Massenpanik ist eine fatale Kettenreaktion

Der Herdentrieb des Menschen kennt nur ein Ziel: raus, raus, raus.

Münster. Bei Massenpaniken schaltet sich die soziale Kompetenz des Menschen ab - "aus Angst ist das eigene Überleben wichtiger, als die Rücksicht auf andere", sagt der Psychologe Steffen Fliegel aus Münster mit Blick auf die Massenpanik bei der Loveparade. Ausgelöst werde eine Massenpanik von einzelnen Menschen, die in der Menge plötzlich Angstgefühle haben oder Panikattacken erleben. "Der Organismus reagiert dabei völlig unkontrolliert."

Die schnellen Fluchtbewegungen der panischen Menschen lösen dann in der Enge und der Menge ein Herdenverhalten aus. "Es entsteht eine lawinenartige Kettenreaktion", sagt Fliegel. In solch einer Massenbewegung sei die "Ratio", also das verantwortliche Denken, außer Kraft gesetzt. "Es gibt kein Überlegen mehr, was in dem Moment sinnvoll oder besser wäre", sagt der Experte von der Gesellschaft für klinische Psychologie und Beratung in Münster.
- - - -
▶ **Aufgabe 1**
Beantworte anhand des Textes über Massenpanik folgende Fragen:
(a) Welchen Beruf hat Steffen Fliegel?
(b) Von wem wird eine Massenpanik laut dem Text ausgelöst?
(c) Was bedeutet „Ratio“ nach der Erklärung im Text?
▶ **Aufgabe 2**
Entnimm dem Text über Massenpanik wortgetreu die Stelle, die bei den Worten „Münster. Bei Massenpaniken“ beginnt und nach den Worten „Beratung in Münster.“ endet.
- - - -
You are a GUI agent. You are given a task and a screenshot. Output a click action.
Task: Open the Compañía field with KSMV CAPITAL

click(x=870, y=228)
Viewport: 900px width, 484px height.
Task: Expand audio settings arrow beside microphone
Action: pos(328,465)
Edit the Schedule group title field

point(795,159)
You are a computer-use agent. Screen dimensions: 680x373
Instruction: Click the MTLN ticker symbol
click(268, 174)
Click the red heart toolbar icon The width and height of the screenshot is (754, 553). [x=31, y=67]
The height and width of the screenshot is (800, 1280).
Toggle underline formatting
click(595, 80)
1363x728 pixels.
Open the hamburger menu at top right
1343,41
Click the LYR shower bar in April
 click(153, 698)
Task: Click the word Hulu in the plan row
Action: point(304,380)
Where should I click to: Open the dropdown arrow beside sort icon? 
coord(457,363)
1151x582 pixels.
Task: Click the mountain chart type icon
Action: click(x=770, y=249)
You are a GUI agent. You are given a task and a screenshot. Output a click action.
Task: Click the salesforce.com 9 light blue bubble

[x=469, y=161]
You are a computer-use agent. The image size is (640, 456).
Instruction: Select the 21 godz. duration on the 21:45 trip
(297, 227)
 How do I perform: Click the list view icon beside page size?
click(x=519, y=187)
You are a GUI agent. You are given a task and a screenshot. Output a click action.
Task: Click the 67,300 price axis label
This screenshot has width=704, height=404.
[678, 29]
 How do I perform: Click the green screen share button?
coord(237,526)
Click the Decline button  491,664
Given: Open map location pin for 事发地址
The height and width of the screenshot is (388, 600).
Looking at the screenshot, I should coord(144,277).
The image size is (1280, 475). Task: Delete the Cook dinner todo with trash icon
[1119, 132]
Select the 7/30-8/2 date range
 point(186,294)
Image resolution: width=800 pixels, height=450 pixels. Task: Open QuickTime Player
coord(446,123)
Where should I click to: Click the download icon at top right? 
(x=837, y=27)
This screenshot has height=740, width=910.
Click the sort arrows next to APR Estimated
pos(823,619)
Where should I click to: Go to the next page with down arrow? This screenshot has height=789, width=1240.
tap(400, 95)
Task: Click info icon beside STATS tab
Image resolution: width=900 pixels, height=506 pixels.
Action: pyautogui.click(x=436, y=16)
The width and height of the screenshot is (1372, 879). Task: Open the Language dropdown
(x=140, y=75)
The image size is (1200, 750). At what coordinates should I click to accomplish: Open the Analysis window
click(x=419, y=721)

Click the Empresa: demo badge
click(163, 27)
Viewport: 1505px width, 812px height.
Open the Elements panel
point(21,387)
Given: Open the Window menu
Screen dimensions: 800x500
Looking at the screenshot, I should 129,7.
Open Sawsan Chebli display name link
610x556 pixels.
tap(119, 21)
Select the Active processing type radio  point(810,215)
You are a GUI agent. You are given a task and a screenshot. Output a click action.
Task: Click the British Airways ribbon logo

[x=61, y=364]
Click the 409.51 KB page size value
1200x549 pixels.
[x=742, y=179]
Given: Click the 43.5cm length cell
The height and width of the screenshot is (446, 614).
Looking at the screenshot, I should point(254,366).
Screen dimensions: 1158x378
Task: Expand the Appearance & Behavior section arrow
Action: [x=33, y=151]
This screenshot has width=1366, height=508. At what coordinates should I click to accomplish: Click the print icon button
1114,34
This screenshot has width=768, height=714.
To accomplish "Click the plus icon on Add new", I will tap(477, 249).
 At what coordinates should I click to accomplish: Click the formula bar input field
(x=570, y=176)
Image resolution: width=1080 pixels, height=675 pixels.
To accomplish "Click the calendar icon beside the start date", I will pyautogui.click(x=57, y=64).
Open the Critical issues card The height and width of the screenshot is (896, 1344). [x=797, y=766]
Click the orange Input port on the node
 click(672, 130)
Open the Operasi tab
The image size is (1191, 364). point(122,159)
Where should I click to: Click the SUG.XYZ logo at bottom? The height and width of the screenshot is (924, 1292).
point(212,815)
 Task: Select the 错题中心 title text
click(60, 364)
- - - -
▶ **Antwort 1**
(a) Er ist Psychologe.
(b) Von einzelnen Menschen, die in der Menge plötzlich Angstgefühle haben oder Panikattacken erleben.
(c) Das verantwortliche Denken.

▶ **Antwort 2**
Münster. Bei Massenpaniken schaltet sich die soziale Kompetenz des Menschen ab - "aus Angst ist das eigene Überleben wichtiger, als die Rücksicht auf andere", sagt der Psychologe Steffen Fliegel aus Münster mit Blick auf die Massenpanik bei der Loveparade. Ausgelöst werde eine Massenpanik von einzelnen Menschen, die in der Menge plötzlich Angstgefühle haben oder Panikattacken erleben. "Der Organismus reagiert dabei völlig unkontrolliert."

Die schnellen Fluchtbewegungen der panischen Menschen lösen dann in der Enge und der Menge ein Herdenverhalten aus. "Es entsteht eine lawinenartige Kettenreaktion", sagt Fliegel. In solch einer Massenbewegung sei die "Ratio", also das verantwortliche Denken, außer Kraft gesetzt. "Es gibt kein Überlegen mehr, was in dem Moment sinnvoll oder besser wäre", sagt der Experte von der Gesellschaft für klinische Psychologie und Beratung in Münster.